Racial separatism isn’t the only area in which Labour’s ideological stand has alienated Kiwi voters, a large critique of the Labour government the past three years has been their response to crime.

Former Police Minister Poto Williams (Photo: Robert Kitchin/Stuff)
Former Police Minister Poto Williams (Photo: Robert Kitchin/Stuff)

Their approach became clear early on when Ardern appointed Poto Williams as Police Minister, a person whose background is in community welfare and family violence, clearly going for a more rehabilitative approach to offending instead of the run-of-the-mill “tough on crime” strategy.

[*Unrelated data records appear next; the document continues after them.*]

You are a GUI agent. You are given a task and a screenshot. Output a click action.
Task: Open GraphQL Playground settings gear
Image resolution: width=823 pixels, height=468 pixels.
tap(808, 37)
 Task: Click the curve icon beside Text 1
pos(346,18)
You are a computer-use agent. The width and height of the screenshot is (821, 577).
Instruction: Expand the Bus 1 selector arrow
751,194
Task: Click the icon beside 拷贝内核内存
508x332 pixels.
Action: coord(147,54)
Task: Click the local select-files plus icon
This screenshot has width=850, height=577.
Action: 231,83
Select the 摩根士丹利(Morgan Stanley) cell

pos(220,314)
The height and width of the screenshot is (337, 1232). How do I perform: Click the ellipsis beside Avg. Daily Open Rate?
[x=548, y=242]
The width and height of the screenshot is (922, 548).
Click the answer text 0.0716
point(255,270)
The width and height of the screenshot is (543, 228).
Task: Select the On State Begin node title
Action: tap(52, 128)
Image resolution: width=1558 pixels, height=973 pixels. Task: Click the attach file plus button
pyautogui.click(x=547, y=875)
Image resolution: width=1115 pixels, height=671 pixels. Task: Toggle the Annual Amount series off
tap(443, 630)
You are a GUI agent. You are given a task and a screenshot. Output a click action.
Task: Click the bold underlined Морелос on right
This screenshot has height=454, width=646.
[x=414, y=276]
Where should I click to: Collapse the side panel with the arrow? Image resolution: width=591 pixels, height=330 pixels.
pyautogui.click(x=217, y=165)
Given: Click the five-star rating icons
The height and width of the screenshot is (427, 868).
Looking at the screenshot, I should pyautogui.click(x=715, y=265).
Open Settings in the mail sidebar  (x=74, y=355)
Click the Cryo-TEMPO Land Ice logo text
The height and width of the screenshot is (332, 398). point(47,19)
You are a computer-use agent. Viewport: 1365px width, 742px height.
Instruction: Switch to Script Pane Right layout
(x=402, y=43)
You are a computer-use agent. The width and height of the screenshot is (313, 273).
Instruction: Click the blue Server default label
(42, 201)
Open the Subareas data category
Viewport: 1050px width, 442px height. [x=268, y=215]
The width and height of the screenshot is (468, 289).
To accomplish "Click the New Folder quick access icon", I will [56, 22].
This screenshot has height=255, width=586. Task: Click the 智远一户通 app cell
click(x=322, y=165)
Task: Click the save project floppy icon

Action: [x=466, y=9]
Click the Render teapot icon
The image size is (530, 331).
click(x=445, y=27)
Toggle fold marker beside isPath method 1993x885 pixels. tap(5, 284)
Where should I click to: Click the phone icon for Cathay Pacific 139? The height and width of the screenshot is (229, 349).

Such an approach would bode well with Labour’s base, and the wider liberal left, but it is a concept foreign to the average Kiwi voter – people who became tired of hearing about rampant “ram raids” hitting small businesses and increasing gang membership numbers.

Angering the public more, the Labour government also refused to cut ties with organised gangs despite the crime-spree. Declining a proposal to cease all government contracts with gang-affiliated groups in September, while also inadvertently finding their own MPs attending gang meetings also.

 (A National Party campaign ad focussing on law and order)

At the same time, the opposition campaigned heavily on tackling crime – promising to be “tough on crime” if elected into government. The National Party, for instance, pushed the message that Labour were “soft on crime” and promised to “restore law and order” – despite the last National government being responsible for the decline of police presence around New Zealand, particularly in the big cities.

Various political pundits may proffer alternative reasons to explain Labour’s fall from grace, but crime and co-governance became significant issues on their own to have costed the government the election. Competing explanations include the party’s decision to pivot back to the centre, under Chris Hipkins’ leadership, that demoralised their own base and put off progressive voters.

However, these progressive voters merely switched their votes to either the Greens or Te Pati Māori (TPM) – two smaller parties who would have formed a coalition with Labour anyway. Had the election been up to progressive voters to decide on, the left-bloc would still have enough votes to form a left-leaning coalition.

Instead, it was Labour’s stubbornness to abandon controversial reforms to cling on to their weakening voter base that eventually caused them to alienate middle-of-the-road voters who comprised a much larger section of society.

If the 2020 Election is remembered as the Covid Election, a referendum on the then leadership of Jacinda Ardern’s handling of the pandemic, then the 2023 Election is the Referendum on Co-Governance and Crime – because it is precisely because of those two policy planks that voters, in droves, abandoned Labour and voted for change.